SOURCE DOCUMENT:
◇ ◇ ◇ ◇ ◇ ◇ ◇

Brain Dump: The e-Book Kerfuffle

I had a lovely little review for Jeff VanderMeer’s Finch planned (short review: love!), but now I can’t get a bunch of questions and thoughts out of my head about this whole Amazon Macmillan iPad Kindle Apple Crapsplosion. These thoughts are wildly unformed; they are amoebic, just blobs of gel ill-contained in a quivering skin. Certainly I’ve taken to this blog on a wing and a prayer before, diving in with little to no idea of what I’m actually saying until I said it, so why bail on a good thing? I dare not switch horses in mid-stream.

Let’s just wade into the froth, see if I can’t get a little on me.

This Is Why Digital Books Freak Me Out

I don’t like that books are a battleground for the “future” of publishing. It puts the consumer in the cross-hairs. It kneecaps the authors. The “e-book” becomes a resource that can be given or that can be taken away. I think the fact that Amazon’s own delivery service is called Whispernet is fitting — and further, is terrifying. (“Whisper” is an insubstantial thing, a thing you may not even make out if you don’t listen carefully, a voice that in a hard wind might be stolen from your ears entirely. I do not want to think of robust books and authorial voices as things delivered to me via pinched and ephemeral whisper, because a whisper is so easily lost or misunderstood.)

It’s funny. Books are one area where I’m almost stubbornly old-fashioned. I really, really like having books. Hard, physical copies. I feel like one of those old music store has-beens, hanging around the counter, mumbling about the loss of the record, man, but see, the thing about books is that they’ve lived within their own technology for… mmm, well, forever. Even down to scroll and parchment, we’re talking words etched on paper. A physical thing. Very few other forms of information and entertainment have been married to a single technology for so long: music, games, movies, television, they’ve all jumped forms a number of times. Film, tape, disc, digital, cartridge, whatever. Books, though, have long been ink and pages.

Listen, I get it: the e-book represents a powerful future, especially for the author. The author has never had the kind of distribution available that the Internet can afford: it’s like living on a swiftly-moving river, a river on which your audience lives, and all you need to do is drop your paper boat in its waters and watch it reach all the people you need to reach.

But it’s stuff like this kerfuffle that puts that in danger.

Unless — unless — it simply serves to destabilize the model so much that, its foundation shaken and crumbling, the power only shifts further away from the two Godzilla-sized creatures wrestling in the town square.

If that’s true, though, that period of destablization (and we may be entering it now) is going to be pretty fucked up for authors and readers.

This Only Strengthens Piracy

The longer Mommy and Daddy can’t agree, and the louder their argument becomes, the more the child in the middle grows resentful. And then he starts stealing from Mommy’s liquor cabinet and grabbing Daddy’s porno mags (hah, like anybody reads porno mags anymore, it’s all e-porn!) and he hijacks the family sedan and drives it into the pool.

◇ ◇ ◇ ◇ ◇ ◇ ◇

EXCERPTED RECORDS:
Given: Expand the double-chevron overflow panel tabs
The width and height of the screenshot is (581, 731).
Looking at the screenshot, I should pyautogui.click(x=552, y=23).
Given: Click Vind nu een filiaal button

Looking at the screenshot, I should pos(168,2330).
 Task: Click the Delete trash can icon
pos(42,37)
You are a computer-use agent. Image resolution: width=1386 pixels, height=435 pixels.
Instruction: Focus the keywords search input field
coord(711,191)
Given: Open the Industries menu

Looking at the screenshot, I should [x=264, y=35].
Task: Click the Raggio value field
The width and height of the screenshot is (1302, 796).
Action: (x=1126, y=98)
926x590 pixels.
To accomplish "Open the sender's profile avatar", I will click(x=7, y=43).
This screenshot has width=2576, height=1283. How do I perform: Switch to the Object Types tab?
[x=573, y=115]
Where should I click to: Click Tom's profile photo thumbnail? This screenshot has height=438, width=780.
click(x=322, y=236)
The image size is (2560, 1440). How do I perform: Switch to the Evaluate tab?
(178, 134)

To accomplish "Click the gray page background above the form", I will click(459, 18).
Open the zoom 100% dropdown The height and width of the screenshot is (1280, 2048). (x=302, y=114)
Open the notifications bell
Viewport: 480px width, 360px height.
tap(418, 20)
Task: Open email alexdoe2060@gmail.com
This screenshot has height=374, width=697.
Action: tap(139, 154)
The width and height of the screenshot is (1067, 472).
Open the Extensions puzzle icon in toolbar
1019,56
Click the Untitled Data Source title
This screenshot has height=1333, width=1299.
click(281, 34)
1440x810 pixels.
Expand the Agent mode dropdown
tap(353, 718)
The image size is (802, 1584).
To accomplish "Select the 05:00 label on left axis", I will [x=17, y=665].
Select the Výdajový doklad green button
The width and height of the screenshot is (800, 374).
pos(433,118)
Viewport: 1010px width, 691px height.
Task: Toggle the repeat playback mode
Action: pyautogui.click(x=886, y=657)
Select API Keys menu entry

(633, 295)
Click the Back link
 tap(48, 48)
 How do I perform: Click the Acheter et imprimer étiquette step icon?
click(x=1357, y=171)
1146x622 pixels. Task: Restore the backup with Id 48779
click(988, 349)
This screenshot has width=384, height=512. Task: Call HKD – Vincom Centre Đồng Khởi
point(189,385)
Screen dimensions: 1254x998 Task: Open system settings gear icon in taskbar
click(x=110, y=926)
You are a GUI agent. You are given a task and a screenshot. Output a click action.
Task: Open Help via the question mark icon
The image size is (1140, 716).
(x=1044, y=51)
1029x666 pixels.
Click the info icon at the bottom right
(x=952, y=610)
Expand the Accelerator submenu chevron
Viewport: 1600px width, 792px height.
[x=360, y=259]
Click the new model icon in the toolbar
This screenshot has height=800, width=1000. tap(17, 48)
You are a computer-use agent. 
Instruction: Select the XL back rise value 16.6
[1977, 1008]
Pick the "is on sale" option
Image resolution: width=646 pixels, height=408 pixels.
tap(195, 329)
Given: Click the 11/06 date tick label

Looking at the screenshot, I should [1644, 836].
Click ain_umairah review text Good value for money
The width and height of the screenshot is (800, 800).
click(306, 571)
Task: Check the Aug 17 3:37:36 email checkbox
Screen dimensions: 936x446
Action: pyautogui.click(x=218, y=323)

◇ ◇ ◇ ◇ ◇ ◇ ◇

COMPLETE THE FOLLOWING:
**1)** Reproduce the passage of the e-book blog post verbatim, from "Let’s just wade" up to and including "lost or misunderstood.)".
**2)** According to the e-book blog post, which forms of information and entertainment have jumped forms a number of times? List all of them.
**3)** Does the e-book blog post support each of these statements? Answer yes or no for each, and quote the words from the post that decide it.
(a) The writer describes the thoughts in the post as fully formed.
(b) Amazon's delivery service is called Whispernet.
(c) Books, like music, have jumped between technologies many times.

OUTPUTS BY TASK:
**1)**
Let’s just wade into the froth, see if I can’t get a little on me.

This Is Why Digital Books Freak Me Out

I don’t like that books are a battleground for the “future” of publishing. It puts the consumer in the cross-hairs. It kneecaps the authors. The “e-book” becomes a resource that can be given or that can be taken away. I think the fact that Amazon’s own delivery service is called Whispernet is fitting — and further, is terrifying. (“Whisper” is an insubstantial thing, a thing you may not even make out if you don’t listen carefully, a voice that in a hard wind might be stolen from your ears entirely. I do not want to think of robust books and authorial voices as things delivered to me via pinched and ephemeral whisper, because a whisper is so easily lost or misunderstood.)

**2)**
- music
- games
- movies
- television

**3)**
(a) No. "These thoughts are wildly unformed"
(b) Yes. "Amazon’s own delivery service is called Whispernet"
(c) No. "Books, though, have long been ink and pages."